If you are new to Windows Azure, take time to learn how about the Service Bus relays, queues, and topics and subscriptions work. The Service Bus was originally conceived of as a relay service. That is, an intermediary between endpoints that is east to negotiate and handle. The Service Bus easily negotiates security and traverses firewalls. But there are other technologies included with the Service Bus which facilitate or increase the performance of Azure applications. In particular, you can use the Publish/Subscribe capabilities.
The Service Bus is not often the largest cost of an application—but your application could be the exception. These behaviors may be necessary to accomplish your goals: a high level of chatter, a large number of queues, or tremendous and constant data transfer outbound from the data center. As a rule, testing a design that is metered properly gives you an idea whether the Service Bus accounts for a larger part of costs.
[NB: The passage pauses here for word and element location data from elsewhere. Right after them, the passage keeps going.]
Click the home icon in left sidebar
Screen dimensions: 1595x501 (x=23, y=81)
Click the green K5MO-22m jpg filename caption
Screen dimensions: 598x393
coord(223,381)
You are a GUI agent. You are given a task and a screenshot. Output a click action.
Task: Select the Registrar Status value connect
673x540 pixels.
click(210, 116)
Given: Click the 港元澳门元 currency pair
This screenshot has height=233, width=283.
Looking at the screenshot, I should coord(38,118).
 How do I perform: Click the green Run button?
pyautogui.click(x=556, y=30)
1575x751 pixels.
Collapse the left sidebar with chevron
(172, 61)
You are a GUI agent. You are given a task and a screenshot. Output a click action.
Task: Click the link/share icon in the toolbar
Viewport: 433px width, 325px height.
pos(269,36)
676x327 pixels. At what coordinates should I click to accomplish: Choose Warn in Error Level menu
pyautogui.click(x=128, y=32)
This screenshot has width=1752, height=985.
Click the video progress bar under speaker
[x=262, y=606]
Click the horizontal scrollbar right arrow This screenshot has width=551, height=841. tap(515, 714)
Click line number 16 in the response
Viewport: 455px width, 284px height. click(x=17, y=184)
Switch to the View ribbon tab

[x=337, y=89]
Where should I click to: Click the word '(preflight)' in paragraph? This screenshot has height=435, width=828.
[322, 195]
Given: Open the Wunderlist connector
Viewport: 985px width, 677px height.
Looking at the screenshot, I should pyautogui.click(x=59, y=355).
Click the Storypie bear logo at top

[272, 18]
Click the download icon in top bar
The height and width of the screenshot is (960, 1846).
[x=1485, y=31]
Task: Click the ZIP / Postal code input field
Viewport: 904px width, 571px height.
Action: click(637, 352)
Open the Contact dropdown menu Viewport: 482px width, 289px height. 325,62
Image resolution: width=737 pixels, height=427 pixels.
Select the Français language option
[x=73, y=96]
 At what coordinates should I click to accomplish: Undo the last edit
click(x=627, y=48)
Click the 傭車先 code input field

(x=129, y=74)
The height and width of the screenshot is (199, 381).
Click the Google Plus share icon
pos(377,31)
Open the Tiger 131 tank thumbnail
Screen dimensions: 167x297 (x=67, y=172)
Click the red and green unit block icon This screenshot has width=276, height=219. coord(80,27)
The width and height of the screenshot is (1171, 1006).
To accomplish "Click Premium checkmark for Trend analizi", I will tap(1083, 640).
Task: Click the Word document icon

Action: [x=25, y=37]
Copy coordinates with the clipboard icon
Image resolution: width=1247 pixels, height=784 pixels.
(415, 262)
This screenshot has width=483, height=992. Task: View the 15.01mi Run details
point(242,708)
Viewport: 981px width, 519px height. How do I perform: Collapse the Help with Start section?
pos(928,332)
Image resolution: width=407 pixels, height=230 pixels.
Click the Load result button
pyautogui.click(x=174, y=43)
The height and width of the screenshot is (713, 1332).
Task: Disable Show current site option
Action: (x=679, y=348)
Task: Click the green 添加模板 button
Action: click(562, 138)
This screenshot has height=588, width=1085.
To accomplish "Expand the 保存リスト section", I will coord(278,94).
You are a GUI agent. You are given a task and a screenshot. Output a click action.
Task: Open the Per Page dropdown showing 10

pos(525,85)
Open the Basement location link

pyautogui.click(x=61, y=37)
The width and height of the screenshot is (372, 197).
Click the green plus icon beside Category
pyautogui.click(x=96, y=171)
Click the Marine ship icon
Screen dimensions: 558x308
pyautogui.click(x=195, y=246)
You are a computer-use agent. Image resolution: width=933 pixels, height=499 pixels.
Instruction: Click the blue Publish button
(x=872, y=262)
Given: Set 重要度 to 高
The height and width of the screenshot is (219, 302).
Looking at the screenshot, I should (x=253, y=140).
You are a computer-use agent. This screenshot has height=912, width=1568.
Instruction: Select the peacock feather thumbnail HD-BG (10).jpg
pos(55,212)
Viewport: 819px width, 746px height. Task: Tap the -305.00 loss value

As the application nears its maturity, it is necessary to perform load testing on the application, especially if you expect the application to have many users. Load testing is also concurrent with experimenting with web/worker role configurations. For example, you may try to increase the number of instances of smaller Compute sizes. Or you may do the converse: increase the size of Compute instances. Larger sizes imply that the instances will not scale out at the same rate.
For more information about using Visual Studio to conduct load tests on Azure applications, see Using Visual Studio Load Tests in Windows Azure Roles.
The value of diagnostics and monitoring is the data supplies base performance measurements. As the application is deployed and measured, performance can then be improved, and improved performance entails lower costs. The subject of performance is a separate topic. However, understating the Windows Azure Content Delivery Network (CDN) or the Caching service and using them in your architecture can also optimize performance, or improve customer satisfaction.
This topic is meant to supply a starting methodology for costing an Azure cloud service. It is meant for novices who are beginning to investigate a move to the Windows Azure platform. The guidance is not exhaustive. But it is meant to avoid errors, and to raise awareness of items that may be new to someone just starting out. As the Azure platform matures, and as new Azure services arise, this document will be kept updated and relevant.